### THE PROBLEM:
Copy the part of the passage below on letting a twelve-year-old babysit, starting at "She really wouldn’t" and ending at "She’ll have supervision.", word for word.

### PASSAGE FOR REVIEW:
--
I must be getting old. How can I have a daughter who is old enough to babysit? Isn’t twelve too young? How old was I when I first babysat? Oh, geez, I was twelve!
Her dad and I need to figure this out. If we let her, she’d be watching a five year old and a four year old this Saturday from 2:30 to 5:30. That’s not a big deal, right? She gets along great with those kids. They seem to listen to her. She’s quite the little taskmaster, actually. I’ve heard how she barks orders at them when they are playing house in the neighbors’ back yard. Honestly, she sounds like me. She’s more responsible than I was at her age.
She really wouldn’t be on her own. I’ll be at my sister’s baby shower but her dad will be here right next door. If anything serious happened, he’d be there. He can keep an eye and ear out for her. That makes me feel better. She’ll have supervision.
--
### DATA RECORDS:
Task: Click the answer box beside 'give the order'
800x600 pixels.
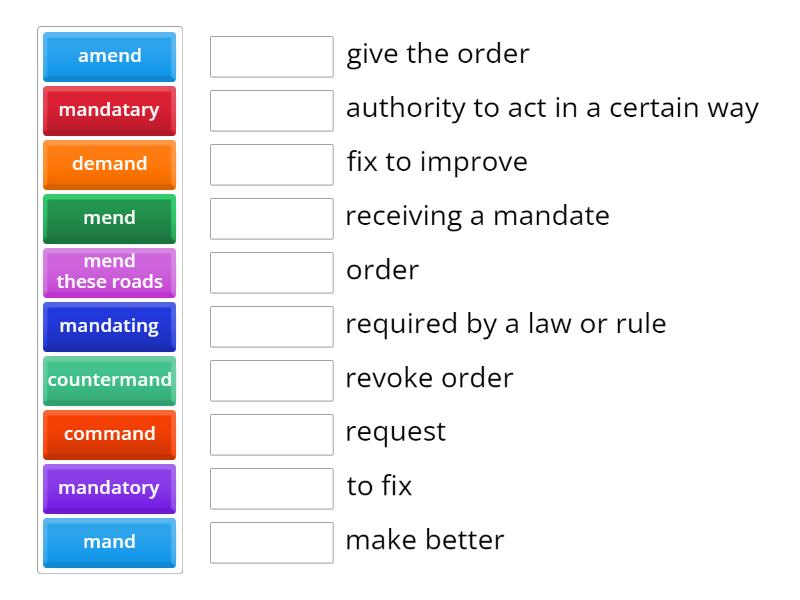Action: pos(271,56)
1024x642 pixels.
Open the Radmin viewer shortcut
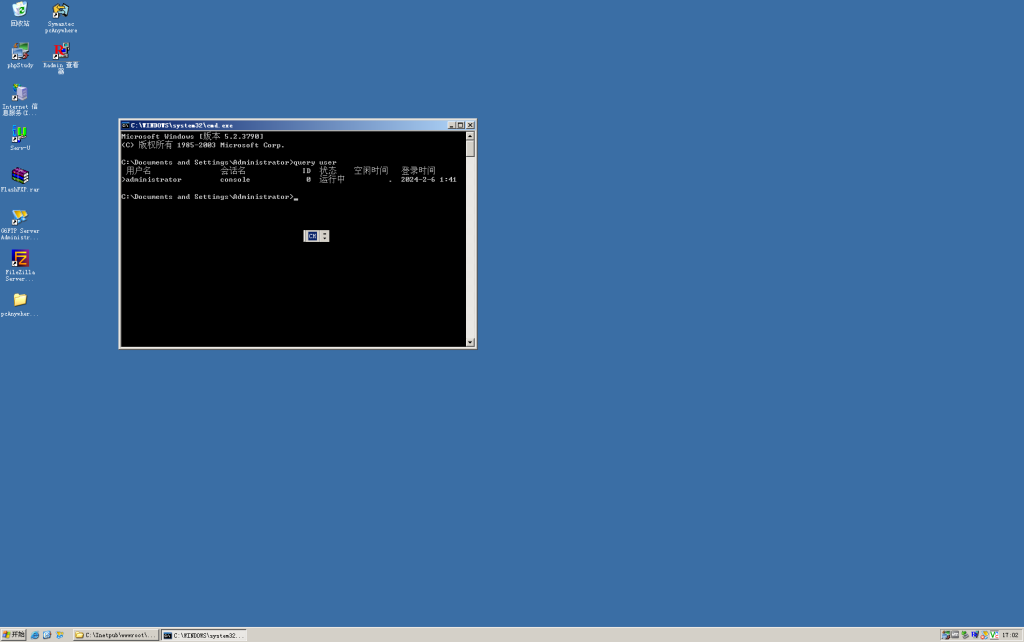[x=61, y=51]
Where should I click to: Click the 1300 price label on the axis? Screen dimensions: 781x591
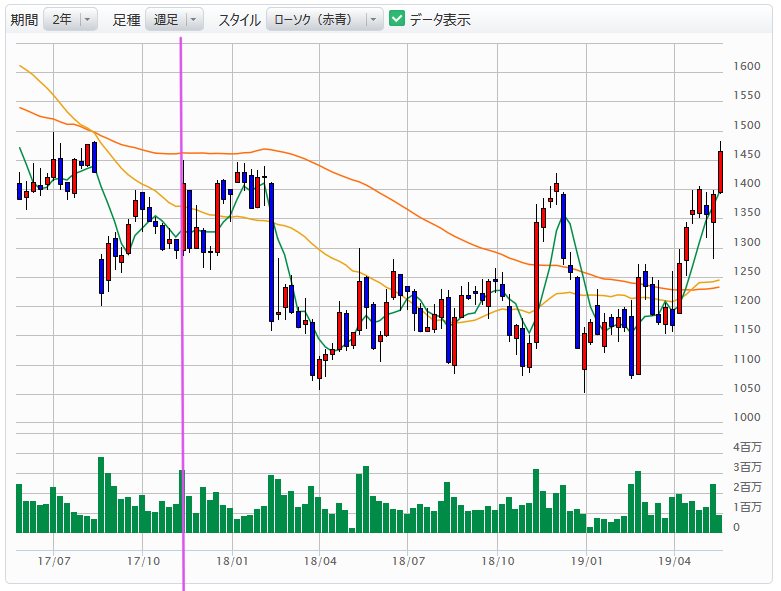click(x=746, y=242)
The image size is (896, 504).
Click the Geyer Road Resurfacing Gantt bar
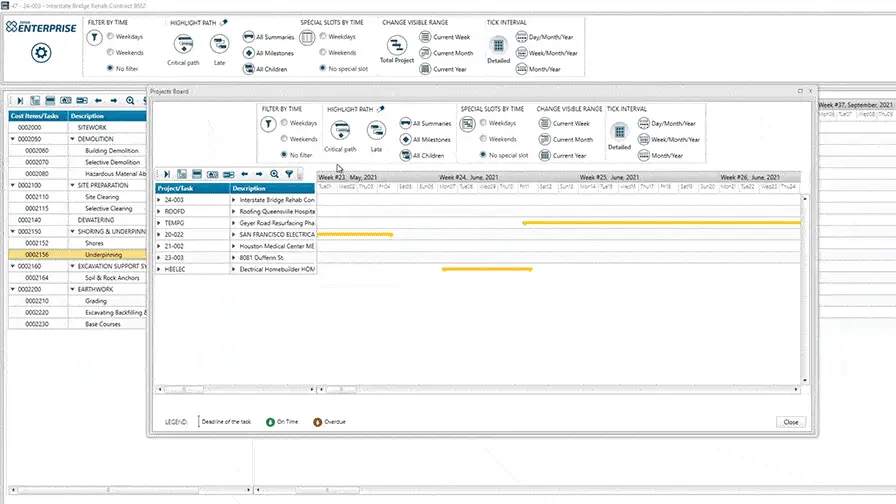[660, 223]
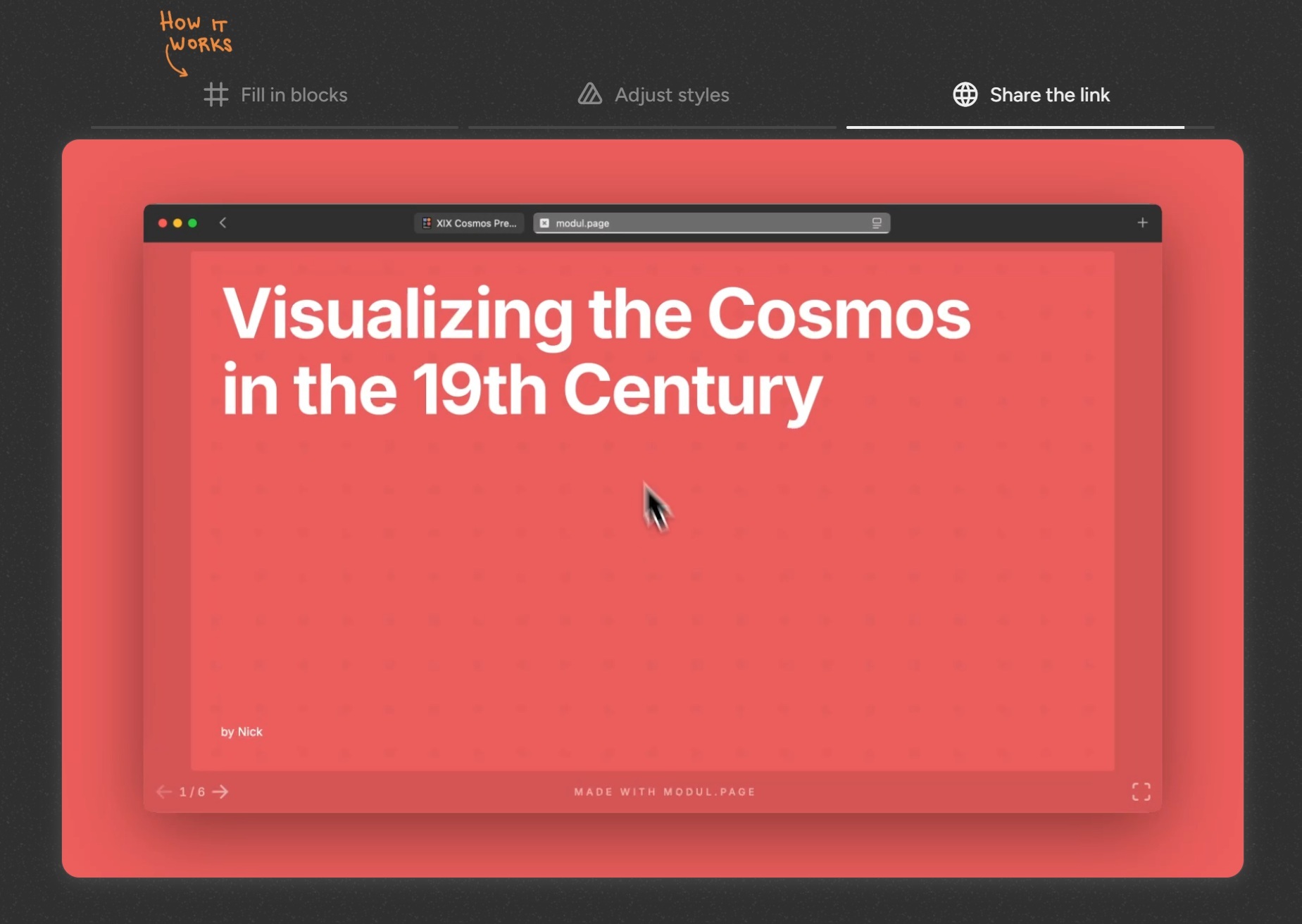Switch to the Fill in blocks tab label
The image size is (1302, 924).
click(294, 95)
--
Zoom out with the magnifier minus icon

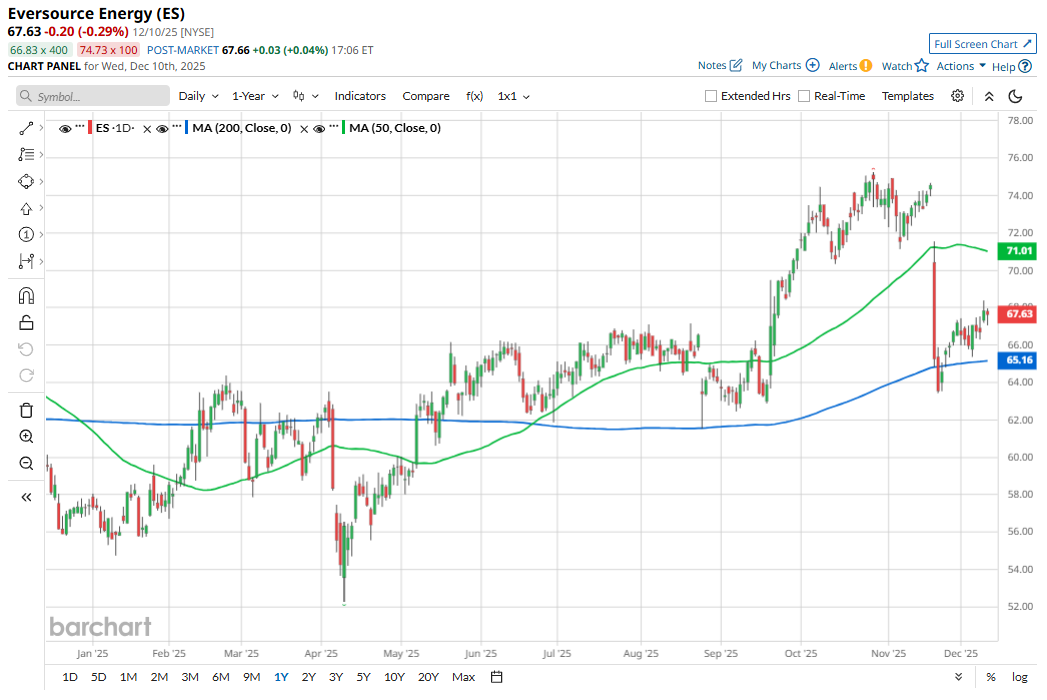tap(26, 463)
--
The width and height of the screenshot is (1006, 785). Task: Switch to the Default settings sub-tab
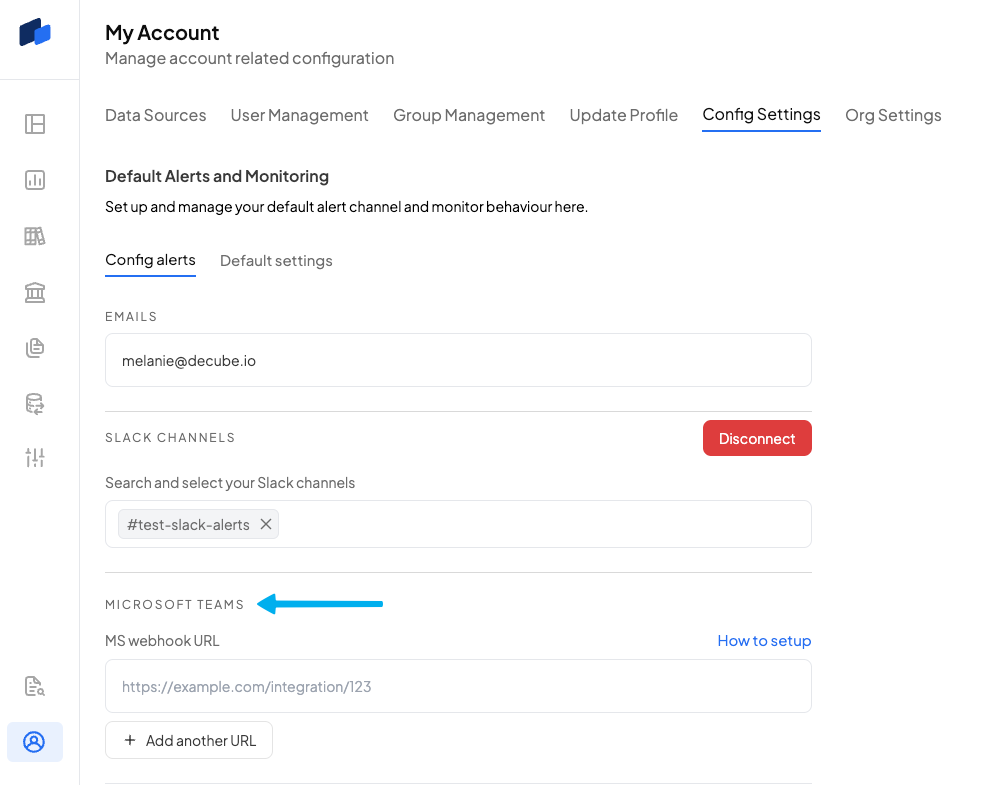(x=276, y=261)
--
### SOLVED EXERCISE:
She really wouldn’t be on her own. I’ll be at my sister’s baby shower but her dad will be here right next door. If anything serious happened, he’d be there. He can keep an eye and ear out for her. That makes me feel better. She’ll have supervision.